Mechanistic Interfacial Electrochemical Characteristics of Graphene Enhanced Optimized Lead Acid Battery Cathode

Abstract

Graphene additives have been rightly used in enhancing the capacity and cyclic performance of lead acid battery. However, the fundamental mechanisms of the enhancements in terms of electrochemical characteristics is still unclear. This study focuses on the mechanistic understanding of graphene enhancements within the interphase of the lead acid battery positive electrode in terms of charge transfer resistance and double layer capacitance on adding three graphene additives of pristine graphene, reduced graphene and graphene oxide. Reaction kinetics is greatly enhanced by reduced charge transfer resistance and high electroactive surface area (Rct) which ensures fast desorption of ions at the agglomerate interphase.
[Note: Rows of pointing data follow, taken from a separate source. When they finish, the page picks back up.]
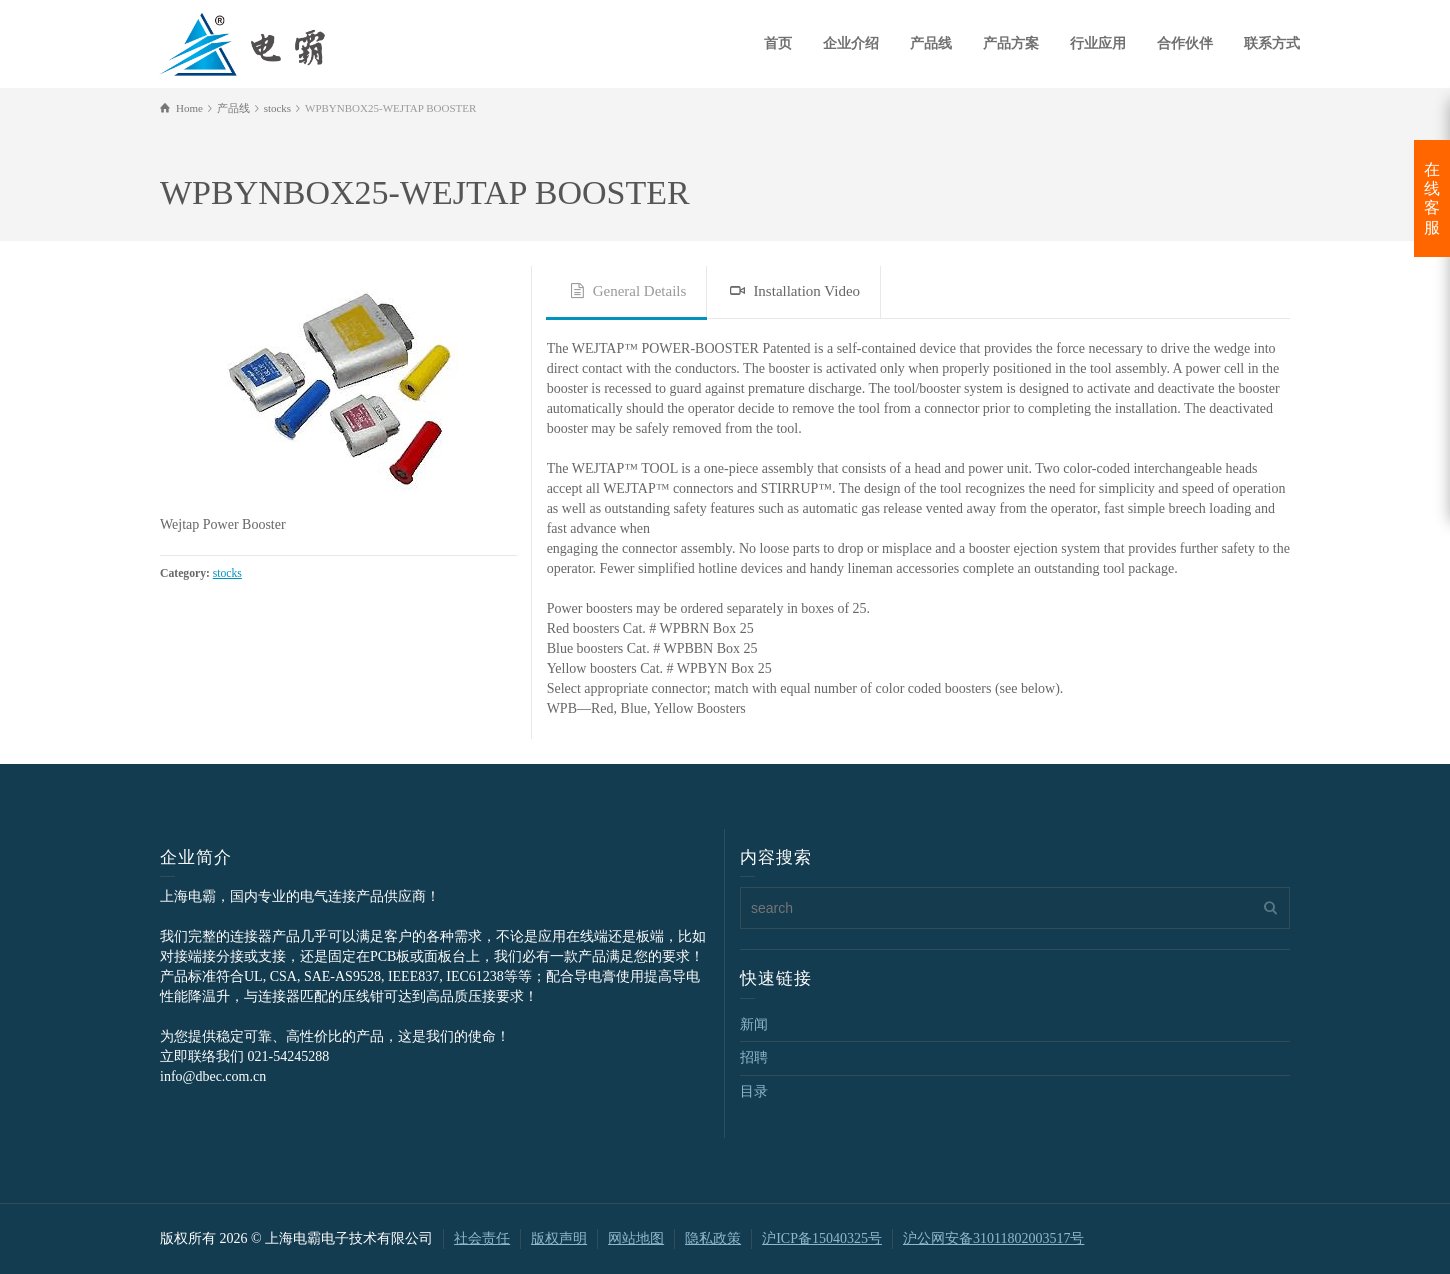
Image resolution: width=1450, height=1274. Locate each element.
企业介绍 (851, 43)
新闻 (754, 1024)
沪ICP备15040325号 (822, 1238)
Significant reduction in Rct of reduced graphene optimized samples was resulted from its larger size due to agglomeration. Electrochemical double layer capacitance or surface charge capabilities enhances discharge performance. Optimized samples had lower charge transfer resistances and were marked by increased peak current values indicating increased faradaic and non-faradaic pseudo-capacitive processes. GO, CCG and GX within the electrode interphase has the capability to store charges in the presence of H+/OH- ions. The double layer capacitances of the graphene electrodes were higher at maximum charge partly due to agglomeration in the CCG, and similarly with GX which has a higher conductivity.